Pneumatic extrusion bioprinting-based high throughput fabrication of a melanoma 3D cell culture model for anti-cancer drug screening.

The high incidence of malignant melanoma highlights the need forin vitromodels that accurately represent the tumour microenvironment, enabling developments in melanoma therapy and drug screening. Despite several advancements in 3D cell culture models, appropriate melanoma models for evaluating drug efficacy are still in high demand. The 3D pneumatic extrusion-based bioprinting technology offers numerous benefits, including the ability to achieve high-throughput capabilities. However, there is a lack of research that combines pneumatic extrusion-based bioprinting with analytical assays to enable efficient drug screening in 3D melanoma models. To address this gap, this study developed a simple and highly reproducible approach to fabricate a 3D A375 melanoma cell culture model using the pneumatic extrusion-based bioprinting technology.
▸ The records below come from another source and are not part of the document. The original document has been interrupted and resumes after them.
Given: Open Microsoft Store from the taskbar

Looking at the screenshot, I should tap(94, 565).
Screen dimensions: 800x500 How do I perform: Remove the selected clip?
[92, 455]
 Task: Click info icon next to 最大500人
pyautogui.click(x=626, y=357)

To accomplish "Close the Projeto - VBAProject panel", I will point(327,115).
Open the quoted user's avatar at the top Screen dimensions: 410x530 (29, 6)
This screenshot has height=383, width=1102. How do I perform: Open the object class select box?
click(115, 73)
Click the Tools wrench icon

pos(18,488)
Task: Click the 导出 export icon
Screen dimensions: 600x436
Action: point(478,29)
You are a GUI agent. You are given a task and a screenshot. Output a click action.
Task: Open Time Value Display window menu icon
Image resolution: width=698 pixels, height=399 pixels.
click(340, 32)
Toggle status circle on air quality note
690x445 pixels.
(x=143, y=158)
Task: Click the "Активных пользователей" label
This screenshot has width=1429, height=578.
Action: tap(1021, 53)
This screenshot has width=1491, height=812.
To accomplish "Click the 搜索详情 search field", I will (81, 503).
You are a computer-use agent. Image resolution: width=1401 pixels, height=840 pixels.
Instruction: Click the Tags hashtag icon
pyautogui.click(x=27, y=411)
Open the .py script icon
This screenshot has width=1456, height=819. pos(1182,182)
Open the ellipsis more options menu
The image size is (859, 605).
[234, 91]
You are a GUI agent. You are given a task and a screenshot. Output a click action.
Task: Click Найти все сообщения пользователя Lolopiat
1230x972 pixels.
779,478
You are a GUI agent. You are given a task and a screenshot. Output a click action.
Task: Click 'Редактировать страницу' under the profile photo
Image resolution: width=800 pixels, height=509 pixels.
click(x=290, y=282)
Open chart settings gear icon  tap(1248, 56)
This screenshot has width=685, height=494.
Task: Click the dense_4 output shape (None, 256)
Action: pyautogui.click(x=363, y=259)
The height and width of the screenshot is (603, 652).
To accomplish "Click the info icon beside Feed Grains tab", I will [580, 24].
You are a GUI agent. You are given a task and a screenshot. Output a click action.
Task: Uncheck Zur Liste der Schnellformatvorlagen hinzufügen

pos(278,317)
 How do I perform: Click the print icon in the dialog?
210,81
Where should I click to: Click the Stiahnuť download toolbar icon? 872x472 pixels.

To optimise this method, the bioprinting parameters for producing 3D cell cultures in a 96-well plate were adjusted to improve reproducibility while maintaining the desired droplet size and a cell viability of 92.13 ± 6.02%. The cross-linking method was optimised by evaluating cell viability and proliferation of the 3D bioprinted cells in three different concentrations of calcium chloride. The lower concentration of 50 mM resulted in higher cell viability and increased cell proliferation after 9 d of incubation. The A375 cells exhibited a steadier proliferation rate in the 3D bioprinted cell cultures, and tended to aggregate into spheroids, whereas the 2D cell cultures generally formed monolayered cell sheets. In addition, we evaluated the drug responses of four different anti-cancer drugs on the A375 cells in both the 2D and 3D cell cultures. The 3D cell cultures exhibited higher levels of drug resistance in all four tested anti-cancer drugs. This method presents a simple and cost-effective method of producing and analysing 3D cell culture models that do not add additional complexity to current assays and shows considerable potential for advancing 3D cell culture models' drug efficacy evaluations.